Bloglines, the top or second placed feed reader, has just announced that it is looking at supporting APML in future releases, while Chris Saad, a founder of APML, says that they expect a number of other similar announcements from major players over coming months. While Bloglines has not yet included APML support in the product, voicing its interest indicates this is very likely, and is no doubt intended to spur other companies to follow suit. There is little value to an open standard unless it is widely adopted.

One of the interesting things about APML is that it operates at a fairly high-level, giving a framework for people’s degree of interest in topics on a scale of +1 to -1 (accurately reflecting that people have negative interest (revulsion?) in some topics). Anyone who uses APML can use whatever means they wish to uncover what people’s attention profiles are. In this case, whichever companies are better at determining attention profiles will win, while the standard for sharing those profiles remains the same.

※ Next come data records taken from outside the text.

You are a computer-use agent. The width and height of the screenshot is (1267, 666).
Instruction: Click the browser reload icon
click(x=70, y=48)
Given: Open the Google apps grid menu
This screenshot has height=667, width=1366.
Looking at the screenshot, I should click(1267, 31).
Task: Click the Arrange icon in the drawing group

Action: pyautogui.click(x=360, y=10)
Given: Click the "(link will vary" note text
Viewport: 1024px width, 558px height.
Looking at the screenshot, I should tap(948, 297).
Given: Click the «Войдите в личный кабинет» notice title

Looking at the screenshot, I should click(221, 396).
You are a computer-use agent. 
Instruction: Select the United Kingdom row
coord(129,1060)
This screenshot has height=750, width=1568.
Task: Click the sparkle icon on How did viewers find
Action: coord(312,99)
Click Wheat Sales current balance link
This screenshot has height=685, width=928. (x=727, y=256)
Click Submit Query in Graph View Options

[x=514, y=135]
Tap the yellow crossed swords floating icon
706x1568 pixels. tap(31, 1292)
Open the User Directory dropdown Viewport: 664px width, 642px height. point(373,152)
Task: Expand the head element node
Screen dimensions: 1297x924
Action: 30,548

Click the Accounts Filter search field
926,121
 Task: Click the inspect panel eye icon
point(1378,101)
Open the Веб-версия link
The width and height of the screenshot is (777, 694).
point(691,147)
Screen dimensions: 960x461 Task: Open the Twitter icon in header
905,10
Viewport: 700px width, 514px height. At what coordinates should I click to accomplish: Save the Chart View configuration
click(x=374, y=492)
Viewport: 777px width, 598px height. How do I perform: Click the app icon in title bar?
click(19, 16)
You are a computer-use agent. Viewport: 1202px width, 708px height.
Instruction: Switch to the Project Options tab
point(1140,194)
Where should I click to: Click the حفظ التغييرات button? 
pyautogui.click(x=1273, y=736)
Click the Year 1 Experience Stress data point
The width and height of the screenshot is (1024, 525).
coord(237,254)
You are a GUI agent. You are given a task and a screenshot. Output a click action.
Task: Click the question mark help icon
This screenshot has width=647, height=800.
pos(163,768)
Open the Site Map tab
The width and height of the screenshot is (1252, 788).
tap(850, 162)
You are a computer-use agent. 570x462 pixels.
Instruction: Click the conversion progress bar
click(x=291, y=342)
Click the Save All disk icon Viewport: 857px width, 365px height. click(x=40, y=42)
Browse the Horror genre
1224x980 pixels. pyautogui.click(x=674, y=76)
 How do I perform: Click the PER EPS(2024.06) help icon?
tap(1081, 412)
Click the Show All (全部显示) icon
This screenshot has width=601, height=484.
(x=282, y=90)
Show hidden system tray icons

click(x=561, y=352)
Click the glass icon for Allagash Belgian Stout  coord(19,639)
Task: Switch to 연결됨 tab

There are many implications to APML being widely adopted. The first that springs to mind is a potential reinvigoration of the concept of infomediaries, first proposed by John Hagel in 1997 in his Harvard Business Review article The Coming Battle for Customer Information and later amplified in his 1999 book Net Worth. The basic idea is that there is a role for “infomediaries,” which mediate between consumers and companies. This recognizes that information on consumers’ interests and behaviors is valuable, and consumer information should only be shared with companies when there some value given in exchange, financial or otherwise. While we haven’t seen infomediaries emerge as a major sector, there is certainly still a strategic role to be played in protecting and gaining value from detailed information about individuals. People now recognize that value, and don’t want to disclose information for free. In this context, it is very useful to read what John Hagel wrote in late 1995 about return of attention, attention profiles, and infomediaries.

In today’s online environment, in which ad networks are central to value, it strikes me that attention profiles could become central to the way that advertisements are served. In our Future of Media Report 2007 I described some of the dynamics of the value of advertising relative to personalization. Click on the diagrams below for more detail.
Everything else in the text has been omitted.